But I am already making a mistake by characterising him as Walloon. He is the grandson of a Flemish worker who was brought up in French, he tells me. Cross the bridge over the Lys and you are in French Comines. Tourcoing and Roubaix are not far. At the end of the nineteenth century, these towns were the heart of the European textile industry. In those days, many Flemings came to live in Comines, looking for a job on the other side of the bridge. ‘Now Flanders is one of the richest areas in Europe. But in those days Flanders was very poor’, Vandenbroucke explains.

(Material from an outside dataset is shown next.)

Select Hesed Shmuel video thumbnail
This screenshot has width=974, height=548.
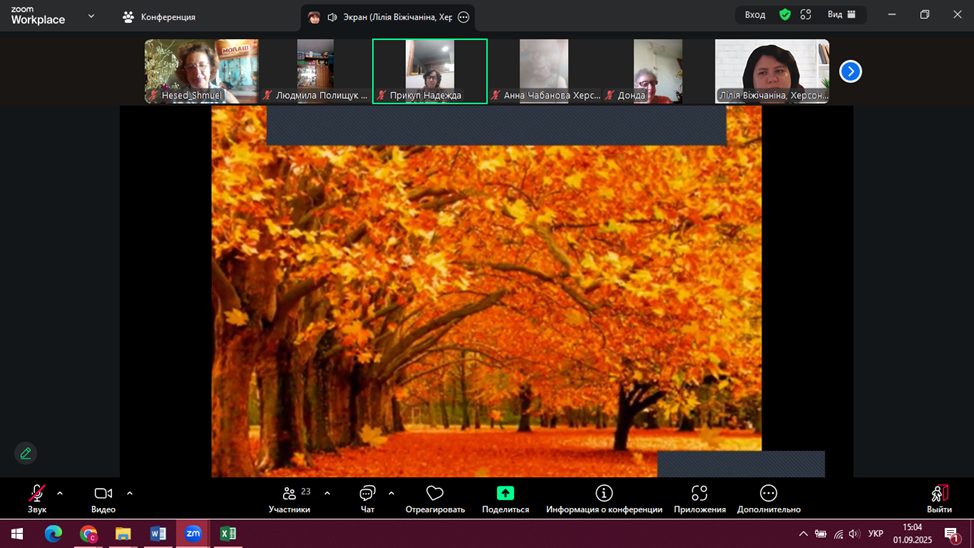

Bart De Wever, the leader of the Flemish nationalist party N-VA, rubbed salt into Walloon wounds at the end of last year, by saying that Flemings were supporting the ‘passive’ Walloon voters with billions of tax money. ‘If you go a bit further back in history than Mr. De Wever’, Vandenbroucke counters, ‘you will see that, from the creation of Belgium in 1830 to the 1960s, Wallonia was richer than Flanders. Because a lot of investments were made in Flanders, and Flanders has a maritime profile, while Wallonia has lost its industry, the situation was reversed. The Flemish economy is now stronger than the Walloon. Is that a reason to let the country be blown apart?’

The lawyer, whose office is full of old jazz posters and pleasant paintings, actually sees the cultural traffic between the communities as a Belgian asset. ‘That is that special something called Belgitude. I know Mr. De Wever doesn’t want to talk about it. But I think there are Belgians that have a real cultural link with that notion. Listen to the singer Arno, for example. He speaks French with an Ostend ring to it. I think his French numbers are fantastic. He says we’re a sort of laboratory in Europe because we have this double culture.’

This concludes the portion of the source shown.